Directions for this task
Reproduce every item below verbatim, keeping each line as it appears.

Dataset rows
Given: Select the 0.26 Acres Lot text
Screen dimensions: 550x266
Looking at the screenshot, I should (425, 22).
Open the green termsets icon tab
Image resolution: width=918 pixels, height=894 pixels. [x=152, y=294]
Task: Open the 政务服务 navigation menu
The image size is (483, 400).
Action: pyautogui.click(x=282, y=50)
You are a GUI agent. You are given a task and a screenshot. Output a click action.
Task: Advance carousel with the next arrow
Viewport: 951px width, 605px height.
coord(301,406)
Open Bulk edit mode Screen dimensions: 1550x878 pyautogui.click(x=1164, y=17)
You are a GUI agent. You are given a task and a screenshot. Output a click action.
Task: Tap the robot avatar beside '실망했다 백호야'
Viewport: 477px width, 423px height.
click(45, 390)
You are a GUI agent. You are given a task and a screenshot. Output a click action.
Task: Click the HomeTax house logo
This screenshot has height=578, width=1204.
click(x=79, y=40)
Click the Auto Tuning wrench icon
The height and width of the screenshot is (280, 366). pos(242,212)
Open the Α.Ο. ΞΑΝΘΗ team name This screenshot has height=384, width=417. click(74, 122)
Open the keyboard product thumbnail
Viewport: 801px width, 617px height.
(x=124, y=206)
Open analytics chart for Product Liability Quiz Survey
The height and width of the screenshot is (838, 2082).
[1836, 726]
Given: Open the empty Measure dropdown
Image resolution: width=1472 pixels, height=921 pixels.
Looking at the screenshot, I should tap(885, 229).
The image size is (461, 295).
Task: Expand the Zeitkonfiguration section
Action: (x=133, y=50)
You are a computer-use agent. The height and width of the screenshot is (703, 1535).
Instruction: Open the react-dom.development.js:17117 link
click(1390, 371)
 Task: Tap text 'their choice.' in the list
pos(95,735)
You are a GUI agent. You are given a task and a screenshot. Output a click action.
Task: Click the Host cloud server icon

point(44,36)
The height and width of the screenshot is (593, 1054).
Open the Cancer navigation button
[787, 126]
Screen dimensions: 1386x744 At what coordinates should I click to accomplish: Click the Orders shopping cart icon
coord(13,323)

Exercise output
Given: Select the 0.26 Acres Lot text
Screen dimensions: 550x266
Looking at the screenshot, I should (425, 22).
Open the green termsets icon tab
Image resolution: width=918 pixels, height=894 pixels. [x=152, y=294]
Task: Open the 政务服务 navigation menu
The image size is (483, 400).
Action: pyautogui.click(x=282, y=50)
You are a GUI agent. You are given a task and a screenshot. Output a click action.
Task: Advance carousel with the next arrow
Viewport: 951px width, 605px height.
coord(301,406)
Open Bulk edit mode Screen dimensions: 1550x878 pyautogui.click(x=1164, y=17)
You are a GUI agent. You are given a task and a screenshot. Output a click action.
Task: Tap the robot avatar beside '실망했다 백호야'
Viewport: 477px width, 423px height.
click(45, 390)
You are a GUI agent. You are given a task and a screenshot. Output a click action.
Task: Click the HomeTax house logo
This screenshot has height=578, width=1204.
click(x=79, y=40)
Click the Auto Tuning wrench icon
The height and width of the screenshot is (280, 366). pos(242,212)
Open the Α.Ο. ΞΑΝΘΗ team name This screenshot has height=384, width=417. click(74, 122)
Open the keyboard product thumbnail
Viewport: 801px width, 617px height.
(x=124, y=206)
Open analytics chart for Product Liability Quiz Survey
The height and width of the screenshot is (838, 2082).
[1836, 726]
Given: Open the empty Measure dropdown
Image resolution: width=1472 pixels, height=921 pixels.
Looking at the screenshot, I should tap(885, 229).
The image size is (461, 295).
Task: Expand the Zeitkonfiguration section
Action: (x=133, y=50)
You are a computer-use agent. The height and width of the screenshot is (703, 1535).
Instruction: Open the react-dom.development.js:17117 link
click(1390, 371)
 Task: Tap text 'their choice.' in the list
pos(95,735)
You are a GUI agent. You are given a task and a screenshot. Output a click action.
Task: Click the Host cloud server icon

point(44,36)
The height and width of the screenshot is (593, 1054).
Open the Cancer navigation button
[787, 126]
Screen dimensions: 1386x744 At what coordinates should I click to accomplish: Click the Orders shopping cart icon
coord(13,323)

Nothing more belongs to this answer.